(GOAL OF THE EXERCISE)
Rewrite the records below as a numbered list, from the first line through the line containing "Open IMDb's Instagram", with both of those lines included. Leave out any blank lines.

(RECORDS SUPPLIED)
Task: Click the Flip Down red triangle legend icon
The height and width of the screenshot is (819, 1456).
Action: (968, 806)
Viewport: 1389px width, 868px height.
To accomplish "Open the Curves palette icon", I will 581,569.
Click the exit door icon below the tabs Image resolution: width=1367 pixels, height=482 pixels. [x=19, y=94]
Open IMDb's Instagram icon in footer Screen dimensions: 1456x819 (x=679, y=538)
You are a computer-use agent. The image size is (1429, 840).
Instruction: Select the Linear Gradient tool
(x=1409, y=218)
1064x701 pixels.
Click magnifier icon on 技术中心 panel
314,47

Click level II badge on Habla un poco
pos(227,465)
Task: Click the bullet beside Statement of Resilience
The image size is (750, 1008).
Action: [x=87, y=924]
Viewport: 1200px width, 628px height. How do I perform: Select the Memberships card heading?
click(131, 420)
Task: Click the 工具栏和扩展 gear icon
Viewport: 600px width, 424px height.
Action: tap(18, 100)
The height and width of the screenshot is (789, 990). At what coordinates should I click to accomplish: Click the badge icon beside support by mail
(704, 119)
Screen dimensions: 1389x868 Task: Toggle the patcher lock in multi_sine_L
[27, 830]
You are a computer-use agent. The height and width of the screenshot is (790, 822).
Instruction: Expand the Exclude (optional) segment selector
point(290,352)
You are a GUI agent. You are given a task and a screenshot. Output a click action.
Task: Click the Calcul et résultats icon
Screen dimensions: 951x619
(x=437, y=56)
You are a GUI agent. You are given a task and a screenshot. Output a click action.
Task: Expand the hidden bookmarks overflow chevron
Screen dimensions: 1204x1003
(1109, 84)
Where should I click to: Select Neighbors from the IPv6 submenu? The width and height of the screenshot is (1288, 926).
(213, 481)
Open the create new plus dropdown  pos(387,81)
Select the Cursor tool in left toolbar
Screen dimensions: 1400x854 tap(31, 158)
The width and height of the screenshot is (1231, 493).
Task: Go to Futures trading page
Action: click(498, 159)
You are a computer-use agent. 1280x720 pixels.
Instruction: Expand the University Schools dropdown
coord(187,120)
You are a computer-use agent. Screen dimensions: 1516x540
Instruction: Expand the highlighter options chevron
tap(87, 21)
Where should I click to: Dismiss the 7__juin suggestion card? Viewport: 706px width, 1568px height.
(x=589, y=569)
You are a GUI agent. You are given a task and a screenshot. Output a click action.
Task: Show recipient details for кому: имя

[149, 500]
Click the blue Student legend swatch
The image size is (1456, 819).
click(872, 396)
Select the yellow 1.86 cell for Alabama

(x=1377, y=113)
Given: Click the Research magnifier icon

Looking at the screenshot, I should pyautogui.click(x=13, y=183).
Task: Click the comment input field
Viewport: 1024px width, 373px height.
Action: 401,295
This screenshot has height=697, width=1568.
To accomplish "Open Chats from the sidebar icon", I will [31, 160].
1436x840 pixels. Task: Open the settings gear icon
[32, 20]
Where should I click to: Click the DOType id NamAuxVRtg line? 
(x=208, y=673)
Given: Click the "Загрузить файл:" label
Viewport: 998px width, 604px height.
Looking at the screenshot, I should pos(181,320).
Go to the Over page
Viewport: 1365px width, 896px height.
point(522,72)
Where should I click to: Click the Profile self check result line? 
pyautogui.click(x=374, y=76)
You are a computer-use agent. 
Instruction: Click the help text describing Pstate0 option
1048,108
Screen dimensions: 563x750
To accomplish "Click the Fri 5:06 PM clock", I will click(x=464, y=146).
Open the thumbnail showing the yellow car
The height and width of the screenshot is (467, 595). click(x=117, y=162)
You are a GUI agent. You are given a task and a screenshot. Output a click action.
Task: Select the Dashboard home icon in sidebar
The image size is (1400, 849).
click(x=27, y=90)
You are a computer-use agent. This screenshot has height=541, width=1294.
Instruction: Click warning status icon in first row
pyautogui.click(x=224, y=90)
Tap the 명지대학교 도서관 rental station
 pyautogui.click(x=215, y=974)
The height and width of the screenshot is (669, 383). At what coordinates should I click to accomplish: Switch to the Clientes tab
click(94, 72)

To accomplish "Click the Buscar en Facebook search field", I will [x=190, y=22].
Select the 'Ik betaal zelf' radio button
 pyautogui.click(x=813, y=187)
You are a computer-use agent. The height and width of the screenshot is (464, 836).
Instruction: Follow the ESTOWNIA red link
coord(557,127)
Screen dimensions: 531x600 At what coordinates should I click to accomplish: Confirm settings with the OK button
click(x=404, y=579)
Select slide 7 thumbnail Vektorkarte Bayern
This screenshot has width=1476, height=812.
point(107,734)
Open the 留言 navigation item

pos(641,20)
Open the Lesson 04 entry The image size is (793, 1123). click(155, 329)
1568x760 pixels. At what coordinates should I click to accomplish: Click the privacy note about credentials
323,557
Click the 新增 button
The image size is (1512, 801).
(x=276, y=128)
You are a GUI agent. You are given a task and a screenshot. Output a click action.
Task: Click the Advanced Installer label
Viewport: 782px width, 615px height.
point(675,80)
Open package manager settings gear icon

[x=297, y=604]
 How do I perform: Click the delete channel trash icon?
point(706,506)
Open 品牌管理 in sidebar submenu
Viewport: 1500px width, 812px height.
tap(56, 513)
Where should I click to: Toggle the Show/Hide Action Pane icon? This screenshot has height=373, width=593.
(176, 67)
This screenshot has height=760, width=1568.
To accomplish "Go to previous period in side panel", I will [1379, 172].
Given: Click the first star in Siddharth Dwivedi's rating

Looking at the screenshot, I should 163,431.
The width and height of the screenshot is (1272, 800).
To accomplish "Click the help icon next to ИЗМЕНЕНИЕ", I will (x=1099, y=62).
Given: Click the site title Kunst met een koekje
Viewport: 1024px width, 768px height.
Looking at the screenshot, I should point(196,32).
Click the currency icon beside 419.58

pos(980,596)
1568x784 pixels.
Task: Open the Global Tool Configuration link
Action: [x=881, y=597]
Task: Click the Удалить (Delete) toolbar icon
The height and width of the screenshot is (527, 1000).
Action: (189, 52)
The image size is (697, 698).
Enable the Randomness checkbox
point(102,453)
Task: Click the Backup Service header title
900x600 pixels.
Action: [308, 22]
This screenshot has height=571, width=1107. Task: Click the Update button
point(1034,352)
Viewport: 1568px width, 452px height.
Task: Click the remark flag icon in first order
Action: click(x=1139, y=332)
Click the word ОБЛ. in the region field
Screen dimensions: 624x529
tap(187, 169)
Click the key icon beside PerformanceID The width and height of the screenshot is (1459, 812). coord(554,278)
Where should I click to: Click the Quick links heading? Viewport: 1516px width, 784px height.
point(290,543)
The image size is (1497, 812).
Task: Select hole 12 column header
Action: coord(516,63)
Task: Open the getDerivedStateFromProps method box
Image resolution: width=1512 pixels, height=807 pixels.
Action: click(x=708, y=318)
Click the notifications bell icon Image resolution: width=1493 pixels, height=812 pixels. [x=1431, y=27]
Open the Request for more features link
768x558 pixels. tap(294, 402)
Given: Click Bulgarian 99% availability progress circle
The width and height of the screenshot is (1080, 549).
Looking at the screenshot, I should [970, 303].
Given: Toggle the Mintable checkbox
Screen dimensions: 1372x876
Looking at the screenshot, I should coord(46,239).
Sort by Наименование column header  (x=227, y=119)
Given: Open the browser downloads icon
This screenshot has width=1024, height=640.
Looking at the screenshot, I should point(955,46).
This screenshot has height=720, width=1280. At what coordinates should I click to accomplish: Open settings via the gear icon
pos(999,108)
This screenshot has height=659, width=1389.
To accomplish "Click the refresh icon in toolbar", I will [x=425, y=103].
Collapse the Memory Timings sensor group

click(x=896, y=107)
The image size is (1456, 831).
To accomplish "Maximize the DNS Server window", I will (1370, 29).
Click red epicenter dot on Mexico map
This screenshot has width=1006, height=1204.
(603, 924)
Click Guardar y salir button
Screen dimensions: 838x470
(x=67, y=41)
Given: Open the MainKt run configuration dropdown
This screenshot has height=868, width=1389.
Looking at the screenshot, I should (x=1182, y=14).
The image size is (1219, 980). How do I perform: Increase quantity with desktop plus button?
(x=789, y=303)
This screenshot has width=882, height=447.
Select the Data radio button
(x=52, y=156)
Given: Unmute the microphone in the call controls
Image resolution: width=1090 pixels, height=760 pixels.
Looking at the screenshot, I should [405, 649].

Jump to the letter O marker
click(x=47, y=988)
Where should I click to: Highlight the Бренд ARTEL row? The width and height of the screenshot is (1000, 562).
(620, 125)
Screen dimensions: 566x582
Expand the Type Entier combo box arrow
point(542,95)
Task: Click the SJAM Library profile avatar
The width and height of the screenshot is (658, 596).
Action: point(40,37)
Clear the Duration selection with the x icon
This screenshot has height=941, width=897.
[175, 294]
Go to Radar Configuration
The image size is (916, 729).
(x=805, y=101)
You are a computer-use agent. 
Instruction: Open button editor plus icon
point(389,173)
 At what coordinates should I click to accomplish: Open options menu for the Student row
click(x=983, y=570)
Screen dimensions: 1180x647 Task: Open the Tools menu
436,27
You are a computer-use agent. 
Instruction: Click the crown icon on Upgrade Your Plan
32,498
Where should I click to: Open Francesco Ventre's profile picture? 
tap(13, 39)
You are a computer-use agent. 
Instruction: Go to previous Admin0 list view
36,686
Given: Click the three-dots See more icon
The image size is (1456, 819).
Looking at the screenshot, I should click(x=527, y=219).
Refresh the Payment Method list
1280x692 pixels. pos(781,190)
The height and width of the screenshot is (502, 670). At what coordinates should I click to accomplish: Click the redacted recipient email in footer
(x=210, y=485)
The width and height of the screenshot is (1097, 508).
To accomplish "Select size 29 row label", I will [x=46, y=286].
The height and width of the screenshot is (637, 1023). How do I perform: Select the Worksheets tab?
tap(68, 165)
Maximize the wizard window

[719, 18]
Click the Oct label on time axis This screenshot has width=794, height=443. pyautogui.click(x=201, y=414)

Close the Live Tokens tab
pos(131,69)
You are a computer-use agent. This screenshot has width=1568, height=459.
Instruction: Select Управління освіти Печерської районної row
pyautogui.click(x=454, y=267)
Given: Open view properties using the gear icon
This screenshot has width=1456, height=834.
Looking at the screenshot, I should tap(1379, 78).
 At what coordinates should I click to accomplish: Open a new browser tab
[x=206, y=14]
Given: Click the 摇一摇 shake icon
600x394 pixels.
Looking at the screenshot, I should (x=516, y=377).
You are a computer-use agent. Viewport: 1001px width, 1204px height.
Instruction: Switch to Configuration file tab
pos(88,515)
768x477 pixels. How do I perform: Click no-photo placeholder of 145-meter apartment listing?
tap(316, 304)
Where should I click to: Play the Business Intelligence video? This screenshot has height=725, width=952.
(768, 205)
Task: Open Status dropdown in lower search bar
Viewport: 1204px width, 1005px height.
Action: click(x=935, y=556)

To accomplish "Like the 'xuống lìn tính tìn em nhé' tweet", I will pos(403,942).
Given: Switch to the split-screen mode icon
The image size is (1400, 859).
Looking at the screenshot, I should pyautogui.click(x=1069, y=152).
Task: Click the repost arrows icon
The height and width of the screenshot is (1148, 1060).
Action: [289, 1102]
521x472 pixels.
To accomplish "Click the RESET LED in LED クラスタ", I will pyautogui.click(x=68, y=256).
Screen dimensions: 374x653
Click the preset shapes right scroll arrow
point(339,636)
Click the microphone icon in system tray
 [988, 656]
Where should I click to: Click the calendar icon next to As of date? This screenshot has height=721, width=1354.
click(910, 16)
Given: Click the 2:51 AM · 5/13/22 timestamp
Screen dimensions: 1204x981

(WRITTEN REPLY)
1. Task: Click the Flip Down red triangle legend icon
2. The height and width of the screenshot is (819, 1456).
3. Action: (968, 806)
4. Viewport: 1389px width, 868px height.
5. To accomplish "Open the Curves palette icon", I will 581,569.
6. Click the exit door icon below the tabs Image resolution: width=1367 pixels, height=482 pixels. [x=19, y=94]
7. Open IMDb's Instagram icon in footer Screen dimensions: 1456x819 (x=679, y=538)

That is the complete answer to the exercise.